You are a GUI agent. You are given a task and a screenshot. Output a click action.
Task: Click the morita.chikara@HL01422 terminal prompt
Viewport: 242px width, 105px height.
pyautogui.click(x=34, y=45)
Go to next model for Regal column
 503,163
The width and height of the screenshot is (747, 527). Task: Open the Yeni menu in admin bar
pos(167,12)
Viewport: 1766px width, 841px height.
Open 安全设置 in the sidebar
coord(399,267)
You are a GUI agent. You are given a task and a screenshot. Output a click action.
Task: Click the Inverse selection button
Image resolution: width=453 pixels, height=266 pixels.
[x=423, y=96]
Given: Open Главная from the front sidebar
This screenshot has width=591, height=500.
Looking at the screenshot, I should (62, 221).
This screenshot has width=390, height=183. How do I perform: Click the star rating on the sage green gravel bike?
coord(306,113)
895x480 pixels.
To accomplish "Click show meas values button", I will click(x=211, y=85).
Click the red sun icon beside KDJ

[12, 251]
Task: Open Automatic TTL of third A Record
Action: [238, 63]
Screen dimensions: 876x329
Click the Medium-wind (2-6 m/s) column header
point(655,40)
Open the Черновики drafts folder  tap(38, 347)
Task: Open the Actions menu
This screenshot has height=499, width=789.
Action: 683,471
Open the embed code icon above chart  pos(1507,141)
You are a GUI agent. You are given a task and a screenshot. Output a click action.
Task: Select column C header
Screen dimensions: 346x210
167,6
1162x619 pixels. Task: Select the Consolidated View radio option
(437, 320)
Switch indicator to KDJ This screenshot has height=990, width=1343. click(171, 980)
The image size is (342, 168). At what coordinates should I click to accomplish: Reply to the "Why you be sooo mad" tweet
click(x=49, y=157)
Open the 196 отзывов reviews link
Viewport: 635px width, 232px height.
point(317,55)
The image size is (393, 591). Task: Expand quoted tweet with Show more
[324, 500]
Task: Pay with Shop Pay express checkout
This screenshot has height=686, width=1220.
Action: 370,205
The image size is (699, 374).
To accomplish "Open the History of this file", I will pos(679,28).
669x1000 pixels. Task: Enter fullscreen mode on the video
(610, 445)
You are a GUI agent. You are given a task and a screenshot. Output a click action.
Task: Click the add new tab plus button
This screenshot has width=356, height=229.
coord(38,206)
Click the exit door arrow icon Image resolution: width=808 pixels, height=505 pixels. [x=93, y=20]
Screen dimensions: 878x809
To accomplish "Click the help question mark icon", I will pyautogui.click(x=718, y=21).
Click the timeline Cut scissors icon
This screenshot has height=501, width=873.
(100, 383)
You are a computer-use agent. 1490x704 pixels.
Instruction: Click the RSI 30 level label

☆ ☆ ☆ ☆ ☆

> _The problem_: Exactly as written, output the material once more.

> _Response to the exercise_:
You are a GUI agent. You are given a task and a screenshot. Output a click action.
Task: Click the morita.chikara@HL01422 terminal prompt
Viewport: 242px width, 105px height.
pyautogui.click(x=34, y=45)
Go to next model for Regal column
 503,163
The width and height of the screenshot is (747, 527). Task: Open the Yeni menu in admin bar
pos(167,12)
Viewport: 1766px width, 841px height.
Open 安全设置 in the sidebar
coord(399,267)
You are a GUI agent. You are given a task and a screenshot. Output a click action.
Task: Click the Inverse selection button
Image resolution: width=453 pixels, height=266 pixels.
[x=423, y=96]
Given: Open Главная from the front sidebar
This screenshot has width=591, height=500.
Looking at the screenshot, I should (62, 221).
This screenshot has width=390, height=183. How do I perform: Click the star rating on the sage green gravel bike?
coord(306,113)
895x480 pixels.
To accomplish "Click show meas values button", I will click(x=211, y=85).
Click the red sun icon beside KDJ

[12, 251]
Task: Open Automatic TTL of third A Record
Action: [238, 63]
Screen dimensions: 876x329
Click the Medium-wind (2-6 m/s) column header
point(655,40)
Open the Черновики drafts folder  tap(38, 347)
Task: Open the Actions menu
This screenshot has height=499, width=789.
Action: 683,471
Open the embed code icon above chart  pos(1507,141)
You are a GUI agent. You are given a task and a screenshot. Output a click action.
Task: Select column C header
Screen dimensions: 346x210
167,6
1162x619 pixels. Task: Select the Consolidated View radio option
(437, 320)
Switch indicator to KDJ This screenshot has height=990, width=1343. click(171, 980)
The image size is (342, 168). At what coordinates should I click to accomplish: Reply to the "Why you be sooo mad" tweet
click(x=49, y=157)
Open the 196 отзывов reviews link
Viewport: 635px width, 232px height.
point(317,55)
The image size is (393, 591). Task: Expand quoted tweet with Show more
[324, 500]
Task: Pay with Shop Pay express checkout
This screenshot has height=686, width=1220.
Action: 370,205
The image size is (699, 374).
To accomplish "Open the History of this file", I will pos(679,28).
669x1000 pixels. Task: Enter fullscreen mode on the video
(610, 445)
You are a GUI agent. You are given a task and a screenshot. Output a click action.
Task: Click the add new tab plus button
This screenshot has width=356, height=229.
coord(38,206)
Click the exit door arrow icon Image resolution: width=808 pixels, height=505 pixels. [x=93, y=20]
Screen dimensions: 878x809
To accomplish "Click the help question mark icon", I will pyautogui.click(x=718, y=21).
Click the timeline Cut scissors icon
This screenshot has height=501, width=873.
(100, 383)
You are a computer-use agent. 1490x704 pixels.
Instruction: Click the RSI 30 level label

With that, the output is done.